* [EXERCISE MATERIAL]

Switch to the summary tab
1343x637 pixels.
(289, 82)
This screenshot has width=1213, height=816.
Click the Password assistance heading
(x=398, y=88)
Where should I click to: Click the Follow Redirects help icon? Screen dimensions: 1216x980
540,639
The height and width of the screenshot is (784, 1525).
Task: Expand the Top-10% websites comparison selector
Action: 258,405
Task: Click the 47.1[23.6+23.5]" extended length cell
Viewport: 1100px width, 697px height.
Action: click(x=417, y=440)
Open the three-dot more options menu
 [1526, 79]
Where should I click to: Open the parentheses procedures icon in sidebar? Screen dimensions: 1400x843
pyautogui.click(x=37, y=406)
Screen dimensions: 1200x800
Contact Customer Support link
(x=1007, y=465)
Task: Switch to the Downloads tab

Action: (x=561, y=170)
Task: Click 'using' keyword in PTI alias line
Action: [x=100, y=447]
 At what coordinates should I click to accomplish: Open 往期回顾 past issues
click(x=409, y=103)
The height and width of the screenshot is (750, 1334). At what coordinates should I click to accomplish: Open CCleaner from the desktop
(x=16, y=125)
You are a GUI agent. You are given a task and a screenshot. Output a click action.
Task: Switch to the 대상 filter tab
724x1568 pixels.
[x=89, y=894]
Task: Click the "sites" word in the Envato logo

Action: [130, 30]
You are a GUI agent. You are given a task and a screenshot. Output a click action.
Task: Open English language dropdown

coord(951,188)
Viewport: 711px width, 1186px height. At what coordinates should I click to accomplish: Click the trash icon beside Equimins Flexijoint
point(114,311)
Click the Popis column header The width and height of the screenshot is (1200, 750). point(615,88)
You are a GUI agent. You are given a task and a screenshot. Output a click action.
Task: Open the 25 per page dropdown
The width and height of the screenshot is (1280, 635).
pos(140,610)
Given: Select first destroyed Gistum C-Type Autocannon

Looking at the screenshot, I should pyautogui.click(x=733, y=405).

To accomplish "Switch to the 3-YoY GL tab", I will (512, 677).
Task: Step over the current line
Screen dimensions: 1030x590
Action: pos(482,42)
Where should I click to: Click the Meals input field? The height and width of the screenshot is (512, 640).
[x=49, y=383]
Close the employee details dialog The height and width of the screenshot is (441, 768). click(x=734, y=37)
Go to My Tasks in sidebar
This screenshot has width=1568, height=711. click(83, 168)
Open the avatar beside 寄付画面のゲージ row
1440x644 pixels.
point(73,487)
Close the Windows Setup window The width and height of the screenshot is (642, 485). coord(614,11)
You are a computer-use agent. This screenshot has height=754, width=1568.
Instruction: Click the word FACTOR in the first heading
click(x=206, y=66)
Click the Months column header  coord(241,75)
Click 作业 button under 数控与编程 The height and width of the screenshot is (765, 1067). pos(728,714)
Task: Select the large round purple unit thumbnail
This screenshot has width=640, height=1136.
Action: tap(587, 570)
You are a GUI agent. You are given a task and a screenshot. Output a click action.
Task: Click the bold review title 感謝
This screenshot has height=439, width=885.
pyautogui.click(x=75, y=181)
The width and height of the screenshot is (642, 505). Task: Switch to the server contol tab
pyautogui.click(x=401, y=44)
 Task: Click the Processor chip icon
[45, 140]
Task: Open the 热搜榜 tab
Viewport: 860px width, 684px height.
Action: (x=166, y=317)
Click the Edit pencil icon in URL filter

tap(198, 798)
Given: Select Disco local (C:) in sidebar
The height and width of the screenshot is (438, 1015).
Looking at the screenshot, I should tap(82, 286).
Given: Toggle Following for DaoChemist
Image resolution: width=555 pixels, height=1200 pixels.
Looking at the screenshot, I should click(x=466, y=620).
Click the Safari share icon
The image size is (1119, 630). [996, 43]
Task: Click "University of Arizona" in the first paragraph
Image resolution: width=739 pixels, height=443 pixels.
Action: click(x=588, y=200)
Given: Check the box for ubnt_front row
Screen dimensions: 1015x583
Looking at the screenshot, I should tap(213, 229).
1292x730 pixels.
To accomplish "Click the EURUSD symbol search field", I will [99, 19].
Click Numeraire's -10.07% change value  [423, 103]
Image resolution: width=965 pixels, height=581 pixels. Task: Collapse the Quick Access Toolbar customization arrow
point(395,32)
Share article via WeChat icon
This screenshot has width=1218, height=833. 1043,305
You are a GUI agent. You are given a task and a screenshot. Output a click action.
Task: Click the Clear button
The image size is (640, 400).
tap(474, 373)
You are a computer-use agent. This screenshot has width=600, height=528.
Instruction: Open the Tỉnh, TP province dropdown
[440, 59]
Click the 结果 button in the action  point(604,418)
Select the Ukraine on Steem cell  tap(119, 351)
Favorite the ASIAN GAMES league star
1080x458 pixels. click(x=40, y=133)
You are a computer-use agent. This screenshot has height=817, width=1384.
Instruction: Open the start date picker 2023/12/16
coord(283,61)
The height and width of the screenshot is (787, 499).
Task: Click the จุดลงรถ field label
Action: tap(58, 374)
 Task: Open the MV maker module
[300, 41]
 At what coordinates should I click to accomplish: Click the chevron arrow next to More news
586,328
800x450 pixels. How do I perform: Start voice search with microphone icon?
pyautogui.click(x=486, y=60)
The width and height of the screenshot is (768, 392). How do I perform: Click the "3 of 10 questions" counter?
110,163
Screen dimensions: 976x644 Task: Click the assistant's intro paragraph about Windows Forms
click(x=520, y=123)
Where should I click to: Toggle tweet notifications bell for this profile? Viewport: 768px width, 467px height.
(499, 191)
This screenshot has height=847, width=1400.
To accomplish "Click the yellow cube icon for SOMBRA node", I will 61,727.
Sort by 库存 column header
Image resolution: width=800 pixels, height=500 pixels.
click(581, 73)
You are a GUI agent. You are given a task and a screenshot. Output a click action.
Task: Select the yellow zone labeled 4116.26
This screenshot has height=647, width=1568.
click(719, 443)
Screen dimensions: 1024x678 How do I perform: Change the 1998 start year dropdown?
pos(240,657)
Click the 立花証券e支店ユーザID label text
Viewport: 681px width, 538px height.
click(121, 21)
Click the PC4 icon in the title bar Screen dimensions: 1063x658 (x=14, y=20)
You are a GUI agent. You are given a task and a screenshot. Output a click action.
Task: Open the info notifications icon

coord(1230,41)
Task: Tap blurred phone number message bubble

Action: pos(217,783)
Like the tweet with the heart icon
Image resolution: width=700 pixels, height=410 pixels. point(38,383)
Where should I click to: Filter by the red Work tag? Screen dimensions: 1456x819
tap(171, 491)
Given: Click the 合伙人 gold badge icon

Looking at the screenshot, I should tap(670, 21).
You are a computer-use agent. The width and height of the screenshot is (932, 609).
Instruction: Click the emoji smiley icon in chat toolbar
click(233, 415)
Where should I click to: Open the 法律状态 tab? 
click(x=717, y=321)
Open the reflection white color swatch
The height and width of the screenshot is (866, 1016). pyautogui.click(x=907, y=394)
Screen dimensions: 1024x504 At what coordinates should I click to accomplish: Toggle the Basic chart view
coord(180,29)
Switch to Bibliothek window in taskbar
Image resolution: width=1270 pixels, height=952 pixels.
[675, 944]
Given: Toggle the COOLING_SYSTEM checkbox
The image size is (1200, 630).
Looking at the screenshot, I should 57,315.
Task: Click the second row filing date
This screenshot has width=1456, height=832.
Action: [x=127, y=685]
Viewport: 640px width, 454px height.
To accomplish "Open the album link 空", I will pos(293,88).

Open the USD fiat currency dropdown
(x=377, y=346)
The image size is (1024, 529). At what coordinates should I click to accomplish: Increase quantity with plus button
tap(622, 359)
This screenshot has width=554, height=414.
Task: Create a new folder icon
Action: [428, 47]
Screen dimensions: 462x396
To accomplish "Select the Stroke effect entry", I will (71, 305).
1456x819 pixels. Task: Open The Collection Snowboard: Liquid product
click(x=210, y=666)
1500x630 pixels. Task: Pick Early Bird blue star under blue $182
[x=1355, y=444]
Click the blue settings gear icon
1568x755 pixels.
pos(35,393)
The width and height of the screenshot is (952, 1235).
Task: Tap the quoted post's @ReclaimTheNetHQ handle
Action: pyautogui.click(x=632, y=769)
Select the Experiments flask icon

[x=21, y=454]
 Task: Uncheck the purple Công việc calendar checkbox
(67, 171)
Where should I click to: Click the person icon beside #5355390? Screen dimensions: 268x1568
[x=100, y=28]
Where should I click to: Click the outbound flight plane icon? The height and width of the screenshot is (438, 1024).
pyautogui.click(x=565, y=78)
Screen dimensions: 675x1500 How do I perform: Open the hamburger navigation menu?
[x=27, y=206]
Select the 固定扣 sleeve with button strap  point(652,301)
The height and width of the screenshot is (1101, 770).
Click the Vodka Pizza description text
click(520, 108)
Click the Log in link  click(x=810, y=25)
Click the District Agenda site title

* [REQUIREMENT] As listed above, the lines from the line with "Screen dimensions: 976x644" to the line with "This screenshot has height=847, width=1400." are to be echoed exactly, with both ends included and nothing added.

* [ANSWER BELOW]
Screen dimensions: 976x644 Task: Click the assistant's intro paragraph about Windows Forms
click(x=520, y=123)
Where should I click to: Toggle tweet notifications bell for this profile? Viewport: 768px width, 467px height.
(499, 191)
This screenshot has height=847, width=1400.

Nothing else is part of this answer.